The main reason I disdain hipsters is, ironically, because I was a hipster before there were even hipsters, yet I (and my contemporaries) don’t get any credit.  My issue with hipsters is that they are coasting down a road that was paved by the punks and alternative-types in the 80s, yet they think being so anti-establishment is completely their chiddush.  It’s smacks of coolkeit (a termed coined by The Rebbetzin’s Husband in this post).  It’s a lack of hakoras hatov, on their part.  There are always people in every culture and subculture that go against the grain and do their own thing.  There’s the guy that loves to quote lines from obscure movies, the girl that can throw out a song lyric that seem apropos in any given situation, and the dude who is learning a sefer that most people have never heard of.  Now some people do this because they want to be noticed, while others are just into doing “their own thing”.  Then there is are the hipsters, who have skillfully jumped on every bandwagon, yet pretentiously figured out a way to do it while seeming to be original.
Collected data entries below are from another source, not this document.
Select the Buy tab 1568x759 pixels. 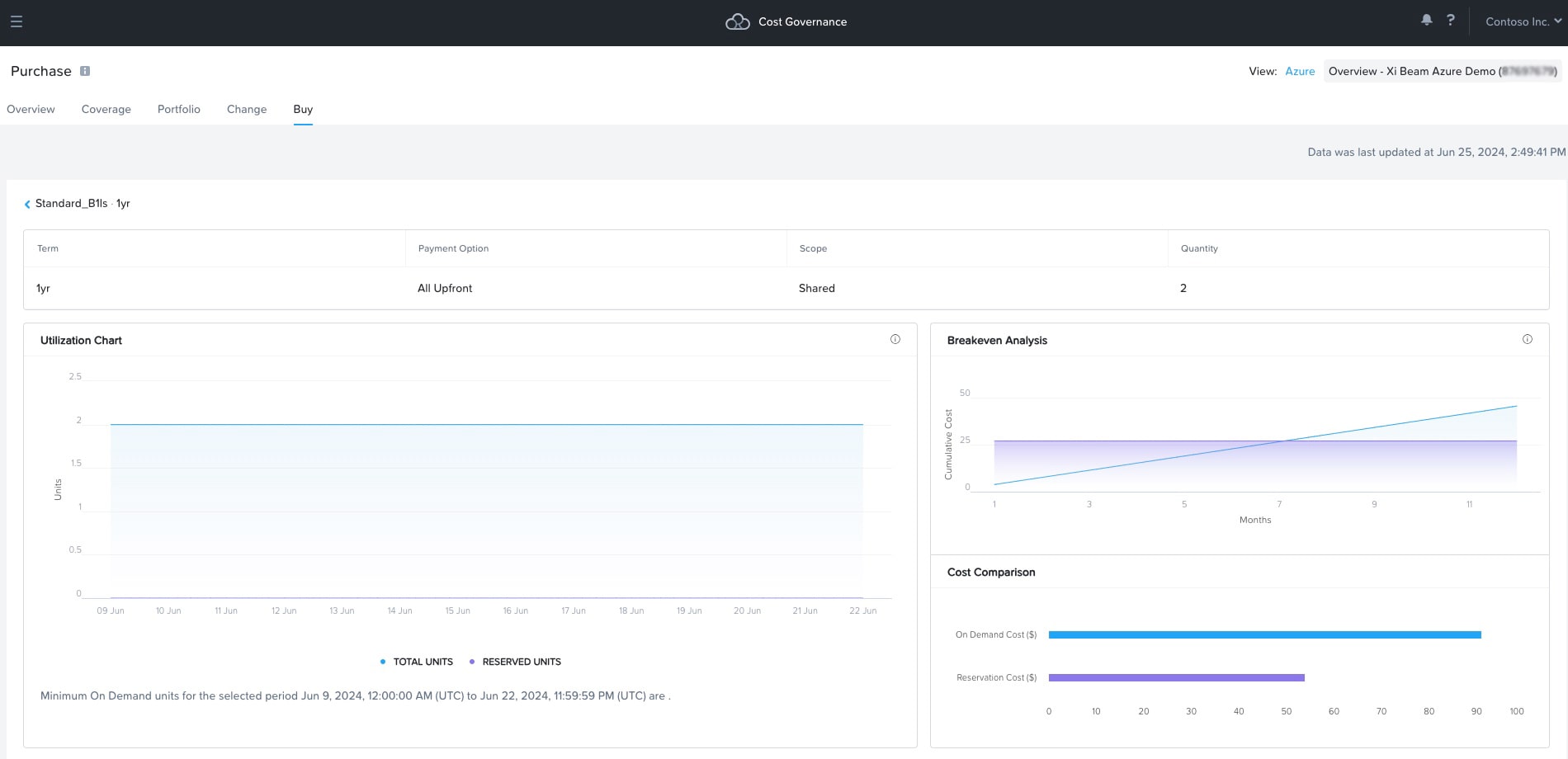(303, 109)
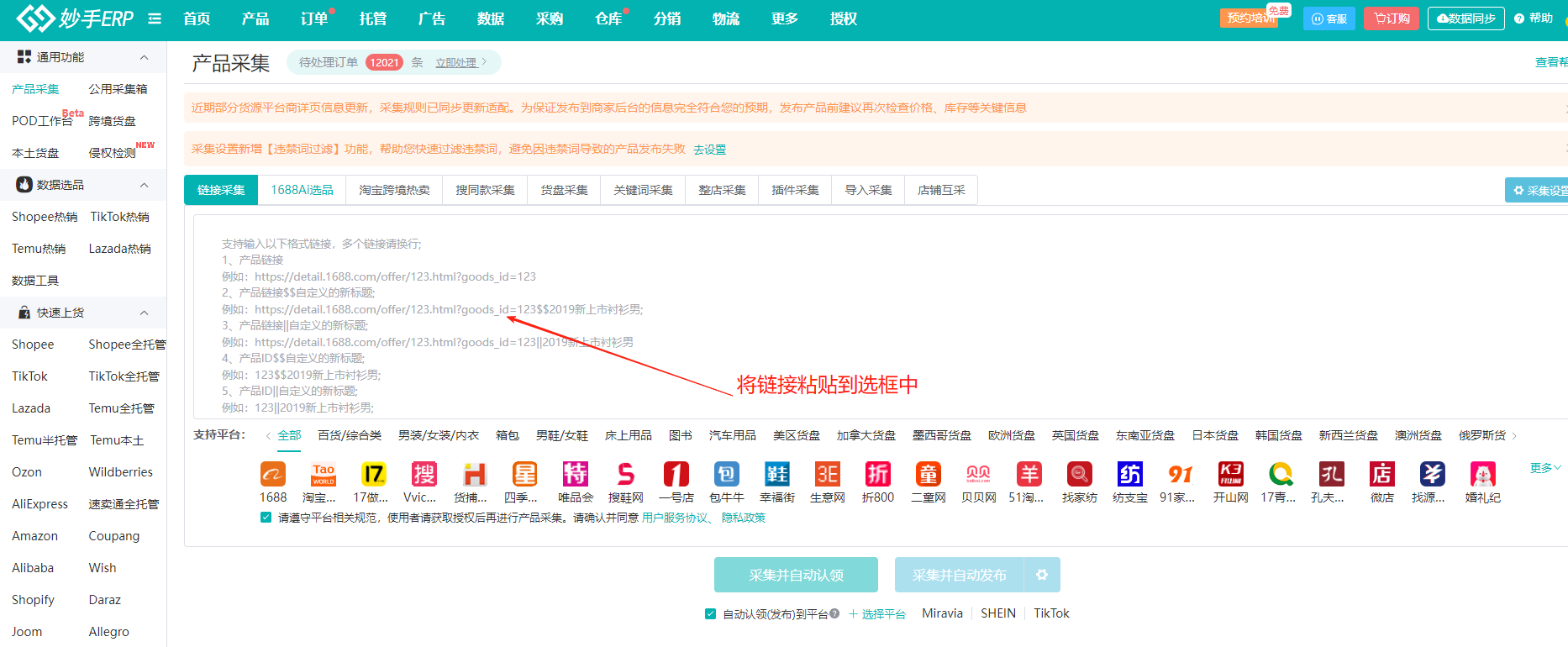This screenshot has width=1568, height=647.
Task: Click the 采集并自动认领 button
Action: tap(796, 575)
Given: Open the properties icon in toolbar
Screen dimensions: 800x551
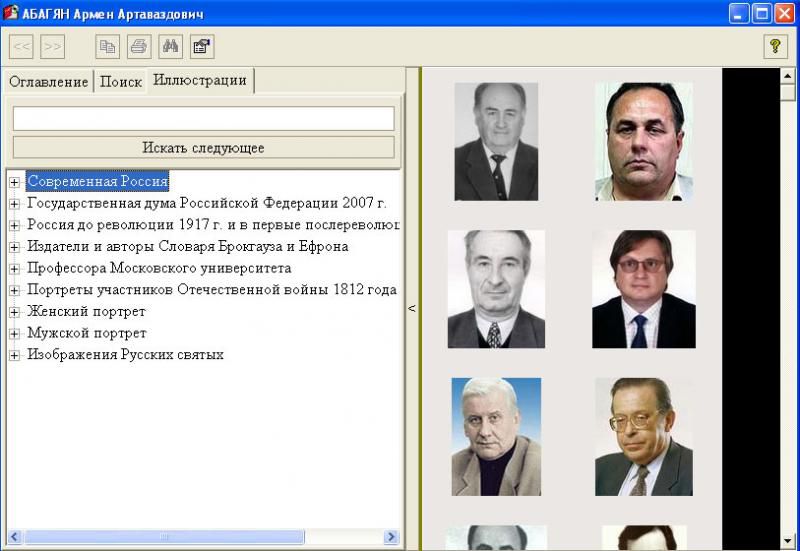Looking at the screenshot, I should click(x=201, y=46).
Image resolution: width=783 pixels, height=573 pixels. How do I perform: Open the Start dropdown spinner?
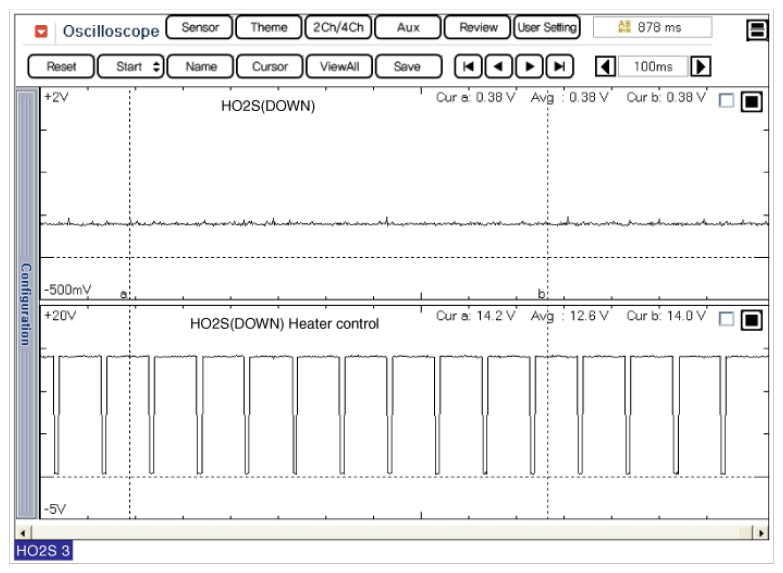(156, 67)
I see those hipsters sitting in front of their MacBooks or brainstorming about social networking and it strikes a cord.  They remind me that I still can get anchored to accomplishments of the past.  I see them and it takes me back to high school and my freshman year at college, when I was more idealistic and hung out with same-minded people who helped fuel my creativity.  When late nights out with friends revolved around coffee, watching people get drunk, and pseudo-philosophical discussions about Albert Camus, Ayn Rand, Jack Keroauc, and why bands should not sign with major labels.  Hipsters, by their nature, gravitate toward the past and seeing them totally blinds me from being grateful for my own present and envisioning the many simchos in my own future.  I’m not anti-the past, but if you keep looking back, then you can never look forward (as told to me by my brother-in-law many years ago).  Eventually the hipsters will get older and a newer breed will take their retro-throne.
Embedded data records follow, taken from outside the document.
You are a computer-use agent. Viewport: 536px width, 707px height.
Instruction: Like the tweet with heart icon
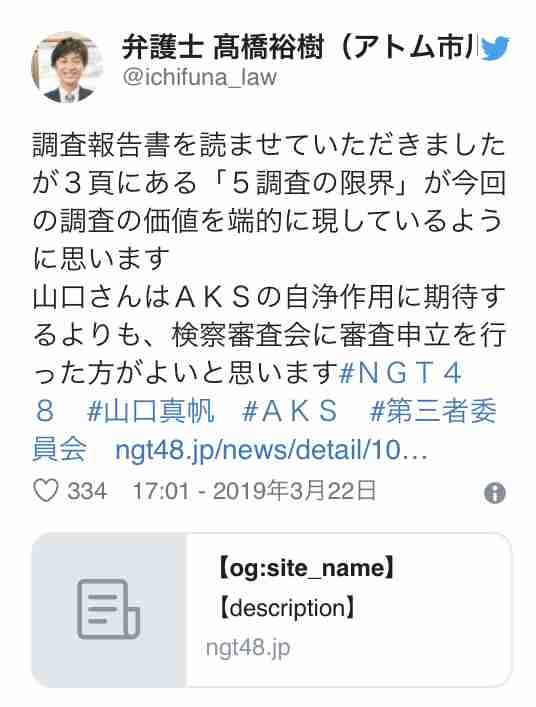pyautogui.click(x=46, y=491)
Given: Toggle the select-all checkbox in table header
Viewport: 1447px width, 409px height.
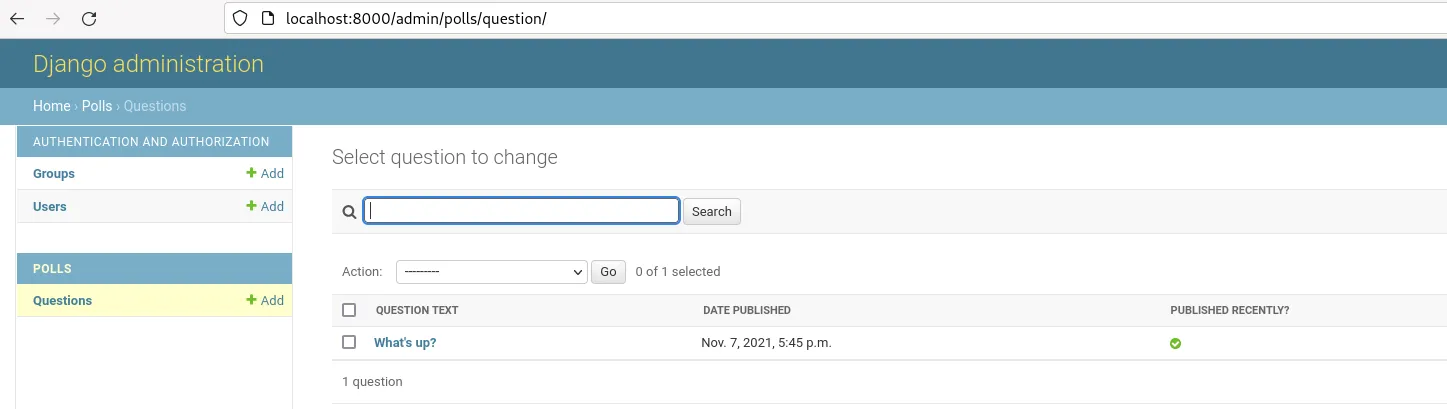Looking at the screenshot, I should pyautogui.click(x=349, y=310).
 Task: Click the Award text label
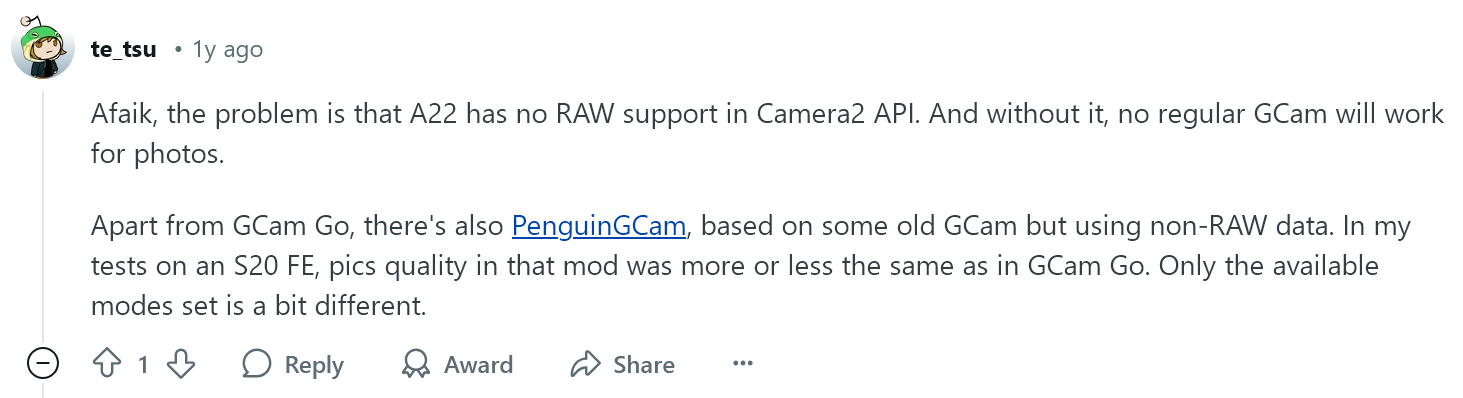[x=479, y=365]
It’s a well know teaching of the Baal Shem Tov that when we see deficiencies in others, it’s really a reflection of the deficiencies in ourselves.  With this in mind, I find myself wondering why do I actually care?  Why do I feel that I (and those who are in their late thirties and early forties) need recognition for doing something before someone else did it?  That’s the heart of the matter.  It’s guyvah, arrogance, and pure ego to think, “Hey, I did that first.”  I am guilty of it more often than I’d like to admit.  I don’t try to be the first person to eat a new restaurant (I’ll wait two weeks until the buzz dies down) or attempt to be the first of my friends to get the newest iPhone, just to say, “I got it first.”  However, I do find that I’ll read something and share it with someone and then get upset when that person shares the same thing without giving me the credit.  It’s a lacking on my part, I know.
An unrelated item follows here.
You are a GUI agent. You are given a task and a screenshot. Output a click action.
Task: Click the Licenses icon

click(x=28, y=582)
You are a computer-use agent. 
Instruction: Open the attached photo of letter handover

Of course, my own frumkeit says that it’s because I remember that the 48th way to acquire the Torah is to say something in the name of the person who said it.  As the 6th mishna in the 6th chapter of Pirkei Avos concludes:  “One who says something in the name of its speaker brings redemption to the world, as is stated (Esther 2:22), “And Esther told the king in the name of Mordechai.”  As I wrote, it’s ego.  If I had stronger Emuna and Bitachon, then I’d be more secure in not needing recognition from others.  I think that’s the point.  It’s not that Morechai had a desire to be quoted by Esther.  It’s Esther (it’s always the woman) who knew it was derech eretz to tell Achashverosh.  Bringing the geulah means being mevatar your ego.